HLP is a form of lichen planus characterized by epidermal hyperplasia and pruritus. Lichen planus is a mucocutaneous inflammatory disease that frequently arises in the skin and oral mucosa and is characterized by flat-topped violaceous papules on the skin. Histopathology of HLP includes hyperorthokeratosis, lichenoid infiltrate with occasional eosinophils, no cytologic atypia, and no deep extension beyond the papillary dermis. The exact pathogenesis of HLP is unknown, but basal keratinocyte degeneration by induction of apoptosis effected by CD8+ T cells is believed to be involved in this autoimmune process. HLP is clinically and histologically similar to SCC, and multiple cases of HLP transforming into SCC have been reported. In the literature, there have been at least 5 patients with HLP that was mistakenly diagnosed as SCC, which highlights the importance of distinguishing the 2 conditions to minimize unnecessary treatments, such as surgical excision.
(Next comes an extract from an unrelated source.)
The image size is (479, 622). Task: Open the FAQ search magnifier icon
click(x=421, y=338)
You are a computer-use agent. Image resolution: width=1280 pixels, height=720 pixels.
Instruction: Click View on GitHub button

As Levandoski et al states, important clinical features that are helpful for differentiating HLP from SCC include hyperkeratotic plaque(s) on the distal extremities including plaques with follicular accentuation, Wickham striae, negative history of sun damage, and no predisposing factors for multiple SCCs; histological features include lichenoid dermatitis with eosinophils, hyperorthokeratosis, no cytologic atypia, absence of marked elastosis, no deep extension beyond the papillary dermis, and no lymphovascular or perineural invasion. In this case, the patient's history of oral lichen planus and the eruption of numerous lesions bilaterally on upper and lower extremities were clinically more consistent with lichen planus. Furthermore, although apoptotic keratinocytes can be found in SCC, their distribution limited to the basal layer of the epidermis as Civatte bodies is characteristic of lichen planus. Histologically, SCC is frequently a low-power diagnosis; however, high-power inspection of the dermoepidermal junction to look for this clue may also facilitate diagnosis.

GA is thought to be caused by a delayed-type hypersensitivity, the cause of which is unknown. Some have hypothesized that GA arises secondary to an immune-mediated, type III reaction, leading to chronic vasculitis or cell-mediated immunity with expression of lymphokines, resulting in sequestration of macrophages and histiocytes in the dermis. Histologically, in addition to the classic palisading granulomas, GA shows blood vessel wall fibrinoid changes, thickening, or occlusion. GA is most commonly related to diabetes and hyperlipidemia but has also been described in association with malignancies and infections. Triggers have included vaccinations and medications including allopurinol, topiramate, and tumor necrosis factor-α inhibitors. To our knowledge, there have been no cases of GA associated with PD-1 inhibitors or other chemotherapeutic agents.

Patients with immune-related dermatologic events secondary to PD-1 inhibitors should be evaluated with clinical assessment with or without biopsy. Standard treatment for immune-related adverse events includes corticosteroids, anti–tumor necrosis factor medications, and antihistamines.

To our knowledge, this is the first reported case of GA and HLP mimicking SCC associated with the use of monoclonal antibodies against PD-1. It highlights the importance of vigilantly monitoring patients treated with checkpoint inhibitors for skin rashes. This case also demonstrates the importance of distinguishing between HLP and SCC, as this is critical for initiation of appropriate treatment. Furthermore, the patient's development of HLP within the context of a flare of his previously diagnosed oral lichen planus underscores that PD-1 inhibition, and subsequent immune tolerance, can exacerbate autoimmune conditions.